Security researchers have discovered thousands of backdoored plugins and themes for the popular content management systems (CMS) that could be used by attackers to compromise web servers on a large scale. The Netherlands-based security firm Fox-IT has published a whitepaper revealing a new Backdoor “CryptoPHP.“ Security researchers have uncovered malicious plugins and themes for WordPress, Joomla andDrupal. However, there is a slight relief for Drupal users, as only themes are found to be infected from CryptoPHP backdoor.
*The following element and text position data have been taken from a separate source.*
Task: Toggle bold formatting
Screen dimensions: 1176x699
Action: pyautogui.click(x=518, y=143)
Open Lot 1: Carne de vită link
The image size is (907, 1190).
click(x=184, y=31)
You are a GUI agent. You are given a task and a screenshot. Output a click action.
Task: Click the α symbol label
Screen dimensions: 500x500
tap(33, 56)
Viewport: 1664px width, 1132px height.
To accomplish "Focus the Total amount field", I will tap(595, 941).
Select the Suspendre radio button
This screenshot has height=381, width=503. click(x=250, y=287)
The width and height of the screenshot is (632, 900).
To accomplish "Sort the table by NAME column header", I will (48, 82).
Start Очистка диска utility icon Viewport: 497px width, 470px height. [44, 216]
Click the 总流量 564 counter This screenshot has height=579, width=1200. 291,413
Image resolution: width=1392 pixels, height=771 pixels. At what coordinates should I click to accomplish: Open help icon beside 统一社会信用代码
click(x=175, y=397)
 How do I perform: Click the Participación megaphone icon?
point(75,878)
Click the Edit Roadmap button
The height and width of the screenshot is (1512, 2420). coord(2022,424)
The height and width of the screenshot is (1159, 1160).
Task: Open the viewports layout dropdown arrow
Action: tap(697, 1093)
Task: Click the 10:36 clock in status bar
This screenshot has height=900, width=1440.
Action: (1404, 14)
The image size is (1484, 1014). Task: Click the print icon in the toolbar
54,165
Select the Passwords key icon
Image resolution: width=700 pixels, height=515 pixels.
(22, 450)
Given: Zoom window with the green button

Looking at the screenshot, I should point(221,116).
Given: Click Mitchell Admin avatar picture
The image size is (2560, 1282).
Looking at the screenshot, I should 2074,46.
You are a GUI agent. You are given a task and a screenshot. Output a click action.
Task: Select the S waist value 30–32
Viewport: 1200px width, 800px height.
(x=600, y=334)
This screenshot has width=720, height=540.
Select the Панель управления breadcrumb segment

In order to victimize site administrators, miscreants makes use of a simple social engineering trick. They often lured site admins to download pirated versions of commercial CMS plugins and themes for free. Once downloaded, the malicious theme or plugin included backdoor installed on the admins’ server.Once installed on a web server, the backdoor can be controlled by cyber criminals using various options such as command and control server (C&C) communication, email communication and manual control as well.
Other capabilities of the CryptoPHP backdoor include:
- Integration into popular content management systems like WordPress, Drupal and Joomla
- Public key encryption for communication between the compromised server and the command and control (C2) server
- An extensive infrastructure in terms of C2 domains and IP’s
- Backup mechanisms in place against C2 domain takedowns in the form of email communication
- Manual control of the backdoor besides the C2 communication
- Remote updating of the list of C2 servers
- Ability to update itself
Miscreants are using CryptoPHP backdoor on compromised Web sites and Web servers for illegal Search Engine Optimization (SEO), which is also known as Black Hat SEO, researchers said in its report. It is because the compromised websites link to the websites of the attackers appear higher in search engine results. Black hat SEO is a group of techniques and tactics that focus on maximizing search engine results with non-human interaction with the pages, thus violating search engine guidelines. These include keyword stuffing, invisible text, doorway pages, adding unrelated keywords to the page content or page swapping.
The security company has discovered 16 variants of CryptoPHP Backdoor on thousands of of backdoored plugins and themes as of 12th November 2014. First version of the backdoor was appeared on the 25th of September 2013. The exact number of websites affected by the backdoor is undetermined, but the company estimates that at least a few thousand websites or possibly more are compromised.